BEGIN DATASET RECORDS

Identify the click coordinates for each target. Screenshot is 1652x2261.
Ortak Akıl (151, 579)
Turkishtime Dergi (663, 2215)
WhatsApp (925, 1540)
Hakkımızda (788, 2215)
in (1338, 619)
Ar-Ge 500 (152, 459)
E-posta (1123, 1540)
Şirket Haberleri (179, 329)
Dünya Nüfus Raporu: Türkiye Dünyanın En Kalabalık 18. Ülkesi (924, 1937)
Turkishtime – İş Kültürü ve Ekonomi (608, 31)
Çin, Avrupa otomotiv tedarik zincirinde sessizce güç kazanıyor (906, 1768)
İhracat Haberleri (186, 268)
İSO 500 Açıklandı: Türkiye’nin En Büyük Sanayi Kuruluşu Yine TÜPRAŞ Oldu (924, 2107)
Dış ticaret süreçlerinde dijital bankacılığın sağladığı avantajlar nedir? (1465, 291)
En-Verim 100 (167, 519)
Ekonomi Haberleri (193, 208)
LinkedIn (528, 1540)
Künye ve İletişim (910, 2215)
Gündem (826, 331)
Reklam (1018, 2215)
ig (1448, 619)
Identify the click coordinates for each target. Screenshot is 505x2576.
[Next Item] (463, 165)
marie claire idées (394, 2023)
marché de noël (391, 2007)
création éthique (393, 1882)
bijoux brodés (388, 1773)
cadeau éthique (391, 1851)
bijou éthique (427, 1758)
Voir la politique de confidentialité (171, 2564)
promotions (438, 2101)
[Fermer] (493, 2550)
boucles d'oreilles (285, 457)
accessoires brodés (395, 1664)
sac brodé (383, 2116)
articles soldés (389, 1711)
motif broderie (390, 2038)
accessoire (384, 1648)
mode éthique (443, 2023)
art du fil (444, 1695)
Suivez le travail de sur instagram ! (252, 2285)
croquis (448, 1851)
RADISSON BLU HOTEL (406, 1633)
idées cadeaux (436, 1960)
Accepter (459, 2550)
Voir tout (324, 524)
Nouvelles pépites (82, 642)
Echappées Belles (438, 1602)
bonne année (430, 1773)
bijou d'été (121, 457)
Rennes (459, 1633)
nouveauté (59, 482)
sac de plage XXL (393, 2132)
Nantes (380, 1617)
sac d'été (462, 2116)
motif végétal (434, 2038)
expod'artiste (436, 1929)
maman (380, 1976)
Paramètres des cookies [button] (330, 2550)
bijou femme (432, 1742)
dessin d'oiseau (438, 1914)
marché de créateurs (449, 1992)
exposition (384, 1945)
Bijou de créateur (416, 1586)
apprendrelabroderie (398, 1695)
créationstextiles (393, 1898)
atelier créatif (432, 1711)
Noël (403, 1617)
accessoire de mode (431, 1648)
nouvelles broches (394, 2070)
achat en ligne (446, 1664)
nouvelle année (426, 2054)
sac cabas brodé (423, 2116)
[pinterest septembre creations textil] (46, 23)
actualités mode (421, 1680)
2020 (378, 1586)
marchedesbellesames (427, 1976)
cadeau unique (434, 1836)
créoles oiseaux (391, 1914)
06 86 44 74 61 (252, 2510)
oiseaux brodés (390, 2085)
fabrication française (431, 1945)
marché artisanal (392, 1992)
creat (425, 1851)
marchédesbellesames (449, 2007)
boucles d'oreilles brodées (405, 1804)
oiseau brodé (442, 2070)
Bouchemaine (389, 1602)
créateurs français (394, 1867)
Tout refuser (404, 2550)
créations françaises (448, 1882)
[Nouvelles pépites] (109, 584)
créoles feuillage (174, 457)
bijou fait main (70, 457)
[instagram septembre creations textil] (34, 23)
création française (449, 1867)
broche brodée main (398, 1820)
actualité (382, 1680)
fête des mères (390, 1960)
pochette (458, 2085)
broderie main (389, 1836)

END DATASET RECORDS

→ **TO DO**
Begin with the line above that has "Bijou de créateur (416, 1586)" and continue through the line that has "actualité (382, 1680)", setting each one down exactly. Stop there.

→ **REPLY TO THE TASK**
Bijou de créateur (416, 1586)
apprendrelabroderie (398, 1695)
créationstextiles (393, 1898)
atelier créatif (432, 1711)
Noël (403, 1617)
accessoire de mode (431, 1648)
nouvelles broches (394, 2070)
achat en ligne (446, 1664)
nouvelle année (426, 2054)
sac cabas brodé (423, 2116)
[pinterest septembre creations textil] (46, 23)
actualités mode (421, 1680)
2020 (378, 1586)
marchedesbellesames (427, 1976)
cadeau unique (434, 1836)
créoles oiseaux (391, 1914)
06 86 44 74 61 (252, 2510)
oiseaux brodés (390, 2085)
fabrication française (431, 1945)
marché artisanal (392, 1992)
creat (425, 1851)
marchédesbellesames (449, 2007)
boucles d'oreilles brodées (405, 1804)
oiseau brodé (442, 2070)
Bouchemaine (389, 1602)
créateurs français (394, 1867)
Tout refuser (404, 2550)
créations françaises (448, 1882)
[Nouvelles pépites] (109, 584)
créoles feuillage (174, 457)
bijou fait main (70, 457)
[instagram septembre creations textil] (34, 23)
création française (449, 1867)
broche brodée main (398, 1820)
actualité (382, 1680)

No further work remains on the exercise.